In general, the patients who experienced failure of the first two lines of chemotherapies may have a worse prognosis in the subsequent treatment [34]. In a large retrospective study conducted by Porkka et al., the pooled ORR for the second-line and higher-line treatment was 11% for ABC patients [35]. The ORR (> 2 lines) in our study was 13.3% in the Lipo-MIT group, which was comparable with the previous report. However, we did not observe a significant difference in ORR between the Lipo-MIT and MIT groups (13.3% vs. 6.7%, P > 0.05). Similar results have been seen in other studies on liposomal anthracyclines. A phase III trial showed comparable efficacy of liposomal doxorubicin versus doxorubicin in metastatic breast cancer treatment (ORR were 33% with liposomal doxorubicin and 38% with doxorubicin) [36]. A lower ORR was observed in our study, which was probably due to our inclusion of heavily pretreated patients who failed the prior anthracyclines treatment.

It was worth noticing that the incidence of skin hyperpigmentation was much higher in the Lipo-MIT group than in the MIT group. And the one patient with skin hyperpigmentation in MIT group was assessed as not related to the study drug. In contrast, all the cases of skin hyperpigmentation in the Lipo-MIT group were related to the study drug. However, no patient needed to reduce the dosage, discontinued the medication, or withdrew from the trial due to skin hyperpigmentation. Medical attention and treatments were not needed to resolve this condition.
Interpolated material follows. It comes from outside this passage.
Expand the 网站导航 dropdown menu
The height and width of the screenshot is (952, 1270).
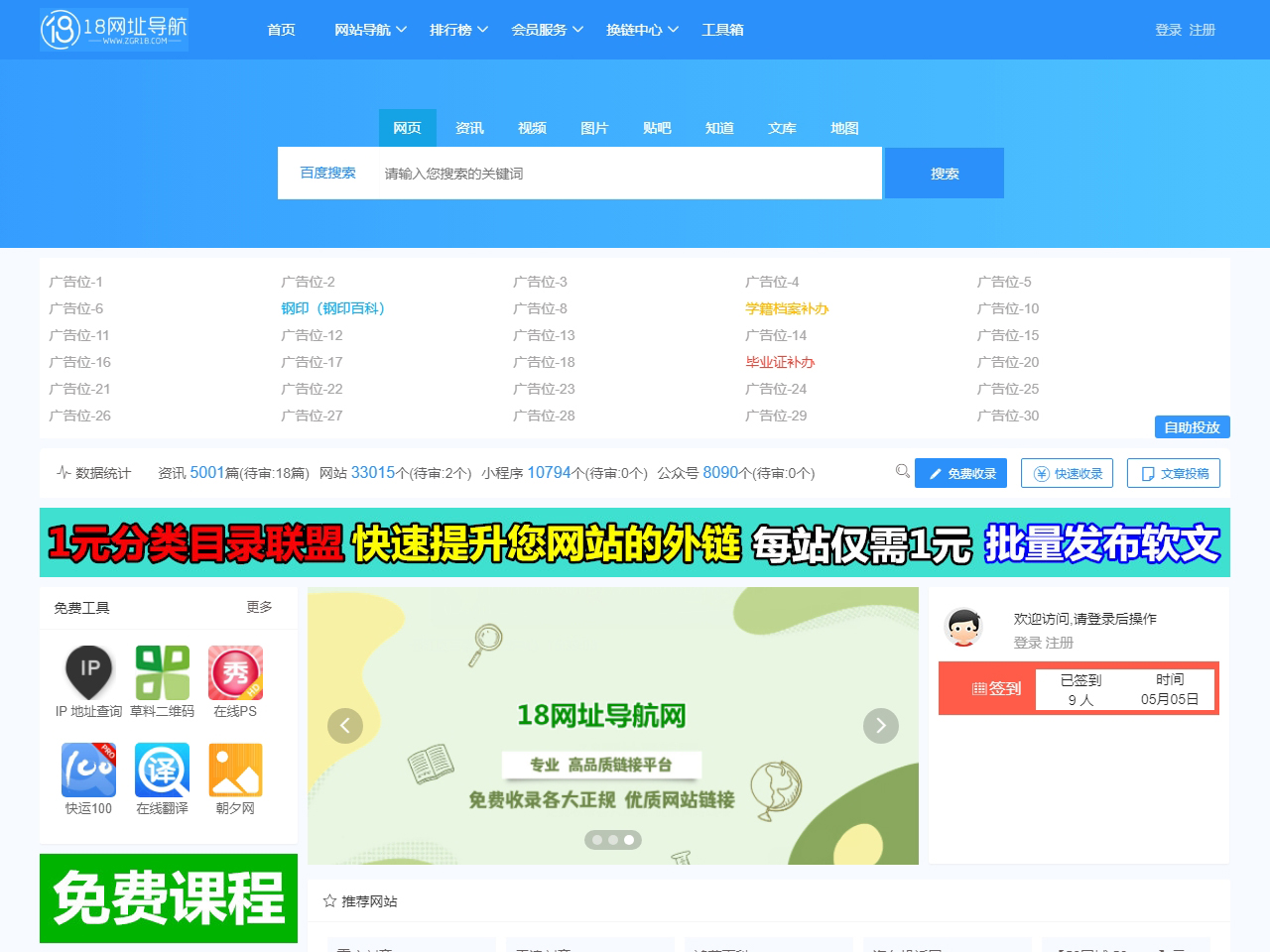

We speculated that the occurrence of skin hyperpigmentation might be related to the characteristics of drug formulation or tissue distribution.

In the previous phase III of liposomal doxorubicin, the risk of cardiotoxicity with liposomal doxorubicin was much lower than that with conventional doxorubicin in patients with metastatic breast cancer [36]. Our safety results were consistent with the previous study by showing a smaller proportion of patients with cardiovascular AEs. And the incidence of increased cTnT was much lower in the Lipo-MIT group than in the MIT group (3.3% vs. 36.7%). The mechanism of reduced cardiotoxicity of liposomal mitoxantrone might be due to the lower peak concentrations [23], larger area under the concentration–time curve [21,22,23, 33], prolonged half-life [22], and reduced heart tissue distribution [22]. Myelosuppression was frequently seen in our study. Overall, the incidence of hematological AEs was similar between groups. But more hematological SAEs were reported in the Lipo-MIT group (seven cases with Lipo-MIT, one case with MIT). The comparative safety of Lipo-MIT and MIT was still inconclusive.

One major limitation of our study was the small sample size. Because this was the first study to evaluate the efficacy and safety of Lipo-MIT in Chinese patients with ABC, the sample size was determined without any statistical estimation. Several improvements with Lipo-MIT in efficacy endpoints and safety outcomes were not statistically significant due to the effects of small sample size.

In conclusion, this study provided additional information about the Lipo-MIT in the ABC patients, which indicated a potential advantage in efficacy and cardiovascular safety. But a statistically significant difference of Lipo-MIT over MIT in ABC was not established in this study. It is worthwhile to further elucidate the risk and benefit of Lipo-MIT as an alternative to MIT in ABC setting.